## TASK DETAILS
Please copy the listing below in its entirety, without alteration.

=-=-=

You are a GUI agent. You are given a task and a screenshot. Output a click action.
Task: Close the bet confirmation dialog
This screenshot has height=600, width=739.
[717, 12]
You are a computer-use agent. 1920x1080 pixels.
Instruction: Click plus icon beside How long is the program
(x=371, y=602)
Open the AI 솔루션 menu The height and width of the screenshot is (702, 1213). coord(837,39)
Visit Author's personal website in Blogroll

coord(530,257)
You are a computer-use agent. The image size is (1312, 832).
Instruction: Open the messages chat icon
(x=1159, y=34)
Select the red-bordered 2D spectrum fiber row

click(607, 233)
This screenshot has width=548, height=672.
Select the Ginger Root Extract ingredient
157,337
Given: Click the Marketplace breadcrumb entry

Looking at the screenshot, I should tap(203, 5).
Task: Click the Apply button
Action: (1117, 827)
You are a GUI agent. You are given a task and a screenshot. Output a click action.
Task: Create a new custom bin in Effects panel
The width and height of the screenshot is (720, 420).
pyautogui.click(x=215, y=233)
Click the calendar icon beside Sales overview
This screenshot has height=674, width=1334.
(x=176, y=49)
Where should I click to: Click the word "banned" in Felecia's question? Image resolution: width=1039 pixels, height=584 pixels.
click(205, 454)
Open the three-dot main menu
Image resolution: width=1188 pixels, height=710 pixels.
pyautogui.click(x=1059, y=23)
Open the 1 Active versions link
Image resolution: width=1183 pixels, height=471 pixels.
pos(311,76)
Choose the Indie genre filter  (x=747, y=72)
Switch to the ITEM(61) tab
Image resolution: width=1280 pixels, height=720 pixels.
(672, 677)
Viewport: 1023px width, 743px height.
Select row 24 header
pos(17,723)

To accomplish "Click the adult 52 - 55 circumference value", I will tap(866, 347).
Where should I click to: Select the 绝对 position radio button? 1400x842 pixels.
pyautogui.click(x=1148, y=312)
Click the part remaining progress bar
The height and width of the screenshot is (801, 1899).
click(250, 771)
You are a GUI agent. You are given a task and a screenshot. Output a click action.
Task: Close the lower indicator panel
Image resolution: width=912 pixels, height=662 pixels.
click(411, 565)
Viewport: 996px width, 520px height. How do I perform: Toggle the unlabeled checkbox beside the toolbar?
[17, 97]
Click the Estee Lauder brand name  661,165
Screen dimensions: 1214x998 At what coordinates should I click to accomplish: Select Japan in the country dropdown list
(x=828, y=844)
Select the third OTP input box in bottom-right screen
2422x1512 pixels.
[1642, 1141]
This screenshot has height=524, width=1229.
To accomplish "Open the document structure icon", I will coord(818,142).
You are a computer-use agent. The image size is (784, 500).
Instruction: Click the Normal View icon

=-=-=

## EXERCISE ANSWER
You are a GUI agent. You are given a task and a screenshot. Output a click action.
Task: Close the bet confirmation dialog
This screenshot has height=600, width=739.
[717, 12]
You are a computer-use agent. 1920x1080 pixels.
Instruction: Click plus icon beside How long is the program
(x=371, y=602)
Open the AI 솔루션 menu The height and width of the screenshot is (702, 1213). coord(837,39)
Visit Author's personal website in Blogroll

coord(530,257)
You are a computer-use agent. The image size is (1312, 832).
Instruction: Open the messages chat icon
(x=1159, y=34)
Select the red-bordered 2D spectrum fiber row

click(607, 233)
This screenshot has width=548, height=672.
Select the Ginger Root Extract ingredient
157,337
Given: Click the Marketplace breadcrumb entry

Looking at the screenshot, I should tap(203, 5).
Task: Click the Apply button
Action: (1117, 827)
You are a GUI agent. You are given a task and a screenshot. Output a click action.
Task: Create a new custom bin in Effects panel
The width and height of the screenshot is (720, 420).
pyautogui.click(x=215, y=233)
Click the calendar icon beside Sales overview
This screenshot has height=674, width=1334.
(x=176, y=49)
Where should I click to: Click the word "banned" in Felecia's question? Image resolution: width=1039 pixels, height=584 pixels.
click(205, 454)
Open the three-dot main menu
Image resolution: width=1188 pixels, height=710 pixels.
pyautogui.click(x=1059, y=23)
Open the 1 Active versions link
Image resolution: width=1183 pixels, height=471 pixels.
pos(311,76)
Choose the Indie genre filter  (x=747, y=72)
Switch to the ITEM(61) tab
Image resolution: width=1280 pixels, height=720 pixels.
(672, 677)
Viewport: 1023px width, 743px height.
Select row 24 header
pos(17,723)

To accomplish "Click the adult 52 - 55 circumference value", I will tap(866, 347).
Where should I click to: Select the 绝对 position radio button? 1400x842 pixels.
pyautogui.click(x=1148, y=312)
Click the part remaining progress bar
The height and width of the screenshot is (801, 1899).
click(250, 771)
You are a GUI agent. You are given a task and a screenshot. Output a click action.
Task: Close the lower indicator panel
Image resolution: width=912 pixels, height=662 pixels.
click(411, 565)
Viewport: 996px width, 520px height. How do I perform: Toggle the unlabeled checkbox beside the toolbar?
[17, 97]
Click the Estee Lauder brand name  661,165
Screen dimensions: 1214x998 At what coordinates should I click to accomplish: Select Japan in the country dropdown list
(x=828, y=844)
Select the third OTP input box in bottom-right screen
2422x1512 pixels.
[1642, 1141]
This screenshot has height=524, width=1229.
To accomplish "Open the document structure icon", I will coord(818,142).
You are a computer-use agent. The image size is (784, 500).
Instruction: Click the Normal View icon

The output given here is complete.